HR teams everywhere are slow to adjust to the rise of “people analytics,” which are being used to reduce turnover and find better hires. What do companies stand to lose by not investing in this burgeoning branch of analytics?
It’s no secret that today’s advanced data analysis software can uncover highly useful business insights – still, many HR departments have been slow to adopt this technology for their own purposes. Companies that represent the cutting edge of “people analytics” use predictive analytics to learn more about everything from why effective employees quit, to which management practices work best. If used properly, this previously inaccessible data can lead to increased operational efficiency from the top to bottom of an organisation.
But of course, most companies aren’t part of this cutting edge, and some may still be harbouring doubts as to how effective the technology is. But they shouldn’t be concerned: although it is not yet completely mainstream, HR tech is no longer a pipe dream. It is here, it is happening, and it is no longer optional for companies seeking success in the fields of recruitment and people management.
The Key to HR Analytics? Focus
While “people analytics” has been around for some time now, today’s systems bring something new to the table. In the past, data analysis was typically applied to simple performance indicators – for example, a study to determine the ROI of a certain training programme. However, as new tech companies like LinkedIn and Facebook gained more and more users, they found that simply keeping their services operational required serious data expertise.
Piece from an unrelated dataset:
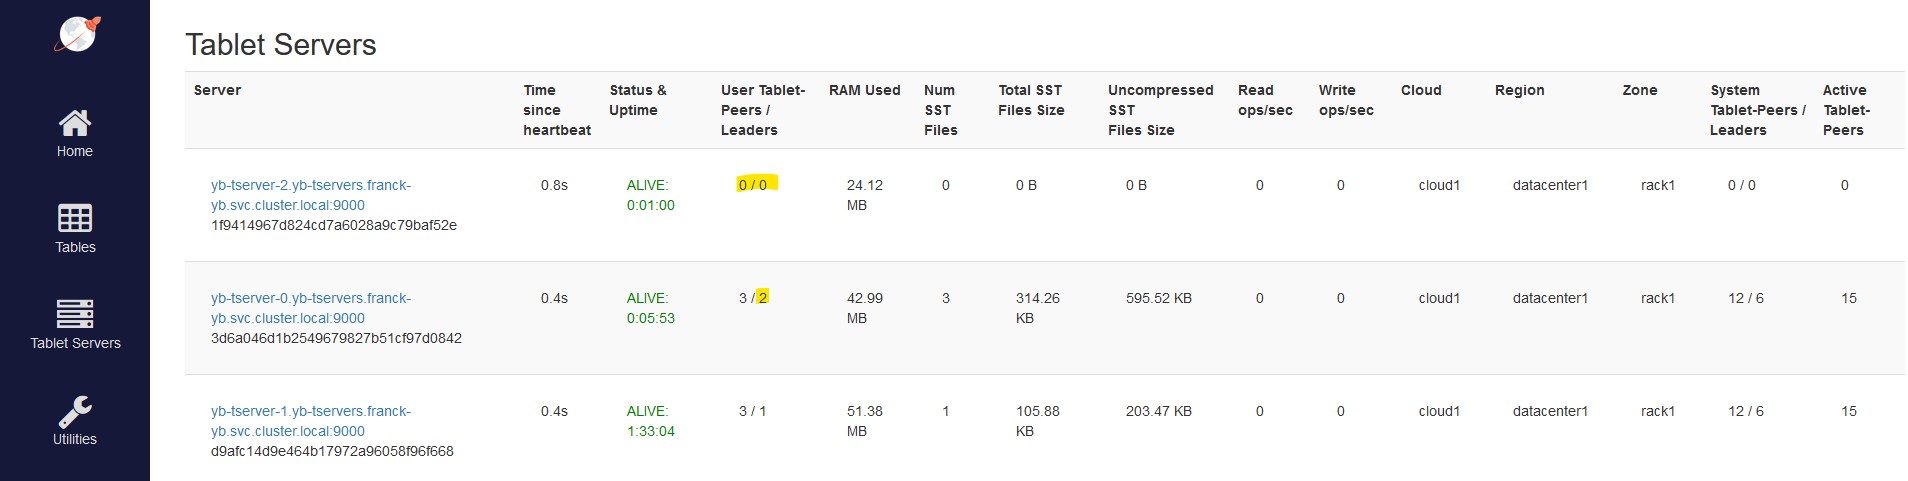Select the yb-tserver-0 uptime status 0:05:53
1908x481 pixels.
coord(651,318)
The tremendous amounts of data generated by these social media companies became incredibly valuable to brands and marketers, fueling a need for data scientists capable of interpreting it. This demand has in turn sparked innovations in the field, both in terms of the technology being used and the ways in which it is applied – including in HR.
For example, the energy conglomerate Black Hills Corp. made extremely effective use of people analytics after doubling its workforce from one to two thousand employees. Many of its existing employees were approaching retirement age, so Black Hills used predictive analytics to forecast turnover and retirement rates before determining how many new employees (and which types of employees) would be needed to keep things running smoothly. The insights gleaned from that analysis yielded a company-wide summit with 89 plans of action for the incoming talent shortage.
The first step in making effective use of the massive swathes of data now available to companies everywhere is to establish clearly what it is you hope to use that information for. If you have particular objectives in mind for your HR analytics programme, it will be much easier to implement an effective people analytics strategy across your organisation.
In fact, it’s likely that people analytics will soon make its way outside of HR and into its own department. The practice yields insights about each and every aspect of a business, from the characteristics of top-performing salespeople, to the workplace factors that motivate excellent employees to quit.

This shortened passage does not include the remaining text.